Quite where Culture Club fit into all this now is another matter. Although the band rode the 1980s pop wave with Duran Duran and Spandau Ballet, there never really was a band remotely like them. They were played in fetish clubs while George became the bitchy queen idolised by beery blokes and grannies. Their personnel included a drummer from the Damned, a reggae bass player, a rock guitarist and, most remarkably, a gender-bending, Bowie-fixated vocalist who sang subtle anthems about gay love.
Reformed since 1998, Culture Club don't need to play this gig: George, for one, could earn as much from one night as a DJ. Their re-emergence, in a rather garish circus tent, could be embarrassing - but instead it has the feel of a public atonement to public and bandmates for the way it all went horribly wrong, thanks to heroin and the collapse of George's affair with drummer Jon Moss, an affair that was reputedly the creative spark behind the band.
After an opening It's a Miracle, George doesn't miss a trick, and the place goes absolutely wild. Thin again, in a fetching fedora, the singer remains a dazzling combination of a distinctive, pleading voice and razor-sharp wit. "Come on, George!" shouts someone. "I am coming on," he quips.
The show is less nostalgic than you'd expect. With pop having regressed to beery blokes with guitars, Culture Club no longer sound revolutionary but surreal - which is equally affecting, especially when George interrupts a song to laugh: "Will you shut up? I'm singing a fucking ballad!"
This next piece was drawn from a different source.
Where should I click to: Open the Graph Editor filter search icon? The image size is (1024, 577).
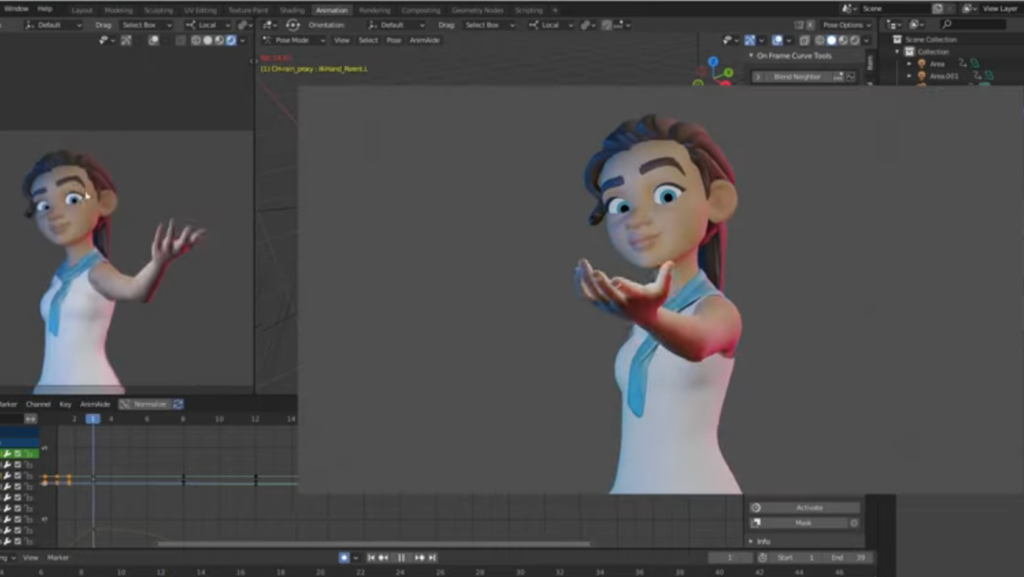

Guitarist Roy Hay's hi-fi salesman coat aside, when the band revisit the 1980s it is with soul and not trousers. During Victims ("I was 22 when I wrote this. Boy do I understand it now"), George wanders across to Moss and the poignancy is visible. Do You Really Want to Hurt Me? still sounds fresh and otherworldly, as if Culture Club have somehow managed to sidestep time. Calmer, yes, but still among pop's most enduring chameleons.